Home > Other > Uncanny Magazine Issue 41 > Page 13
Uncanny Magazine Issue 41 Page 13

by Lynne M. Thomas


  What’s even wilder is that cultural critics have declared that Americans are living in an artistic and cultural renaissance largely due to the creations of Black writers, artists, and filmmakers. These same cultural critics declare one of these renaissances every few years, which I think speaks more to the capricious inattention of cultural critics than it does to some sudden proliferation of black creativity. American media has long relied on Black people’s inter-communal conversations to power their idea machines and fill our screens with flat, subpar representations of the stories of our ancestors. They seed our history with hashtags and create an image economy built on the products of our continued resilience. Their christened golden children, who can be and at times are Black creators, fill these not-quite-stories about not-quite-slavery with all sorts of wack shit from our history and culture, presenting it to us with a wink and nod in hopes that we will share these snackable moments. Even more contemporary projects often seek to situate stories from slavery as high profile, highly shareable content, rather than what they should be: art that pushes us, however uncomfortably, toward deeper understanding and realization.

  But alongside this trend there is meaningful positive change. The people guarding the gates have had to necessarily shift how they operate and now Black stories, especially those in film, are appearing more and more often on digital streaming platforms.

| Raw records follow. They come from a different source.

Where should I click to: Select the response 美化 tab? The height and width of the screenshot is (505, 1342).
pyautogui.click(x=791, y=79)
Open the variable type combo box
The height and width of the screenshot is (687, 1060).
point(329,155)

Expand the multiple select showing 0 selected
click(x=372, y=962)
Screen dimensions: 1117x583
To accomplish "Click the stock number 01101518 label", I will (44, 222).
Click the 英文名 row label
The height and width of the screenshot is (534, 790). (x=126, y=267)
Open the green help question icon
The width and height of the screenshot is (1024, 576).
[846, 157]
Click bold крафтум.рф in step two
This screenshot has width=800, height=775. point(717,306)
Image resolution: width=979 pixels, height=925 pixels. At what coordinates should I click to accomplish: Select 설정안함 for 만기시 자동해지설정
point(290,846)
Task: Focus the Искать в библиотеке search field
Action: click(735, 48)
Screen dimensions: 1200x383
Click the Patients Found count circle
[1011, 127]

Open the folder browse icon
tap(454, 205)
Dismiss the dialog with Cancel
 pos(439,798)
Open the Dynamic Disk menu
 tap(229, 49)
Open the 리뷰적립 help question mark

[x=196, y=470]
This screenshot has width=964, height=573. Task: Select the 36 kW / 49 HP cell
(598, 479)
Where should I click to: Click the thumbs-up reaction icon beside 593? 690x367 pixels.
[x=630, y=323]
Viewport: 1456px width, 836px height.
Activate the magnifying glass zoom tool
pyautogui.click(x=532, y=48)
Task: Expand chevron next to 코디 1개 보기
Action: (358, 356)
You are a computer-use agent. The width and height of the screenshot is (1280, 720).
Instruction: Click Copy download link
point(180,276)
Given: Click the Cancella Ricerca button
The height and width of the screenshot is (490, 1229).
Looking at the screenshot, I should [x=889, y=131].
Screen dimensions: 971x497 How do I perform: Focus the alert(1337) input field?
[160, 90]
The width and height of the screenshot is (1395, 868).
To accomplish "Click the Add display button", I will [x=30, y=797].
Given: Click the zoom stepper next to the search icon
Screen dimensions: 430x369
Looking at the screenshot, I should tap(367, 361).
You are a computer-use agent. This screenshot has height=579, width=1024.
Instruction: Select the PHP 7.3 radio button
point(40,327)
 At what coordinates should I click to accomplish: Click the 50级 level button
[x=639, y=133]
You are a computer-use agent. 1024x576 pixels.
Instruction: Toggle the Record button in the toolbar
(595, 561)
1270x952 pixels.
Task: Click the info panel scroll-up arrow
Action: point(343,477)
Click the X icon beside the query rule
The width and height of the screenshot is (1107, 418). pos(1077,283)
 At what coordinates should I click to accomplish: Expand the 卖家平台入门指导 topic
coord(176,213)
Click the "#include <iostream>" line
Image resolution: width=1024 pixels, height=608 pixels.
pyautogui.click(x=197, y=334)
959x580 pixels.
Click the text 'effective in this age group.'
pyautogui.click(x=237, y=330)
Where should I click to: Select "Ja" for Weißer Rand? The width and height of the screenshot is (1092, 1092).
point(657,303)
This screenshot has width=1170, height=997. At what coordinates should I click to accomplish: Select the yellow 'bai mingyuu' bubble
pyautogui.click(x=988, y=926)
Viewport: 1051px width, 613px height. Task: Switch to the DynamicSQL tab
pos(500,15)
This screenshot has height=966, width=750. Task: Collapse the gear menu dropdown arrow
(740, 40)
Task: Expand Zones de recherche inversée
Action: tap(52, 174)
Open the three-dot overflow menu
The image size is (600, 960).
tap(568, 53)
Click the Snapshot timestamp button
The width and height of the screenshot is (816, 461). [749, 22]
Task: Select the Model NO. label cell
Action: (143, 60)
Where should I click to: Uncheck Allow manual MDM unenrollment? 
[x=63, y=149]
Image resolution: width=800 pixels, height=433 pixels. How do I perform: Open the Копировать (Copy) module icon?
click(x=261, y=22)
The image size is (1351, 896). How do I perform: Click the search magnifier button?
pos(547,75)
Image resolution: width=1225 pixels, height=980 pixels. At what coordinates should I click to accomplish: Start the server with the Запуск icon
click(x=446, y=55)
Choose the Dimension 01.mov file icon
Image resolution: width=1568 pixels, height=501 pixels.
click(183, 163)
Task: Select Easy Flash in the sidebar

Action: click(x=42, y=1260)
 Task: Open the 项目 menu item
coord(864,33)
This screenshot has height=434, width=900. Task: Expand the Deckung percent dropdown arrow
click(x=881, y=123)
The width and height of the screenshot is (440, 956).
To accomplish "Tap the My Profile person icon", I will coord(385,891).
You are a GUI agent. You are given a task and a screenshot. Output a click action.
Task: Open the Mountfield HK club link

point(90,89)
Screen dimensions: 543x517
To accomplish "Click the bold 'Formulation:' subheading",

Slavery films with creators who are descendants of slaves at the helm have begun in recent decades receiving funding, distribution, and support.

  Works like The Good Lord Bird, Underground, the novel Cane River, and the recent Seizing Freedom podcast show that stories about slavery can be more than studies of violence against Black people. There are creators who understand the weight of American slavery’s historical impact, who see in full color the depth of this country’s despicable campaign against Black life, but are armed with the creative language to look past the weight of the institution and see the humans who were at the heart of it, the Black humans who lived and loved and bled and died and survived and made their own resilient, joyous existence despite the American project to eradicate us, and its indigenous population, and any other group that insisted on claiming their space in this country.

  The decades that slavery was legal in America were filled with humans living out their stories, stories that can serve as inspiration for true examinations of the Black perspective. More carefully wrought projects dealing with the subject of slavery will even allow us to experience the perspectives of those enslaved people that we’ve erased, like those of enslaved Black women. And more power to these projects if they are speculative fiction, because situating this painful and complicated history inside the speculative can help us explore even more critically what would have happened during slavery or the following periods of discrimination. What if time travel or astral projection were real, or if my ancestors’ prayers fell on the ears of slumbering gods of the deep, who, upon hearing them, became filled with the desire to destroy modern society?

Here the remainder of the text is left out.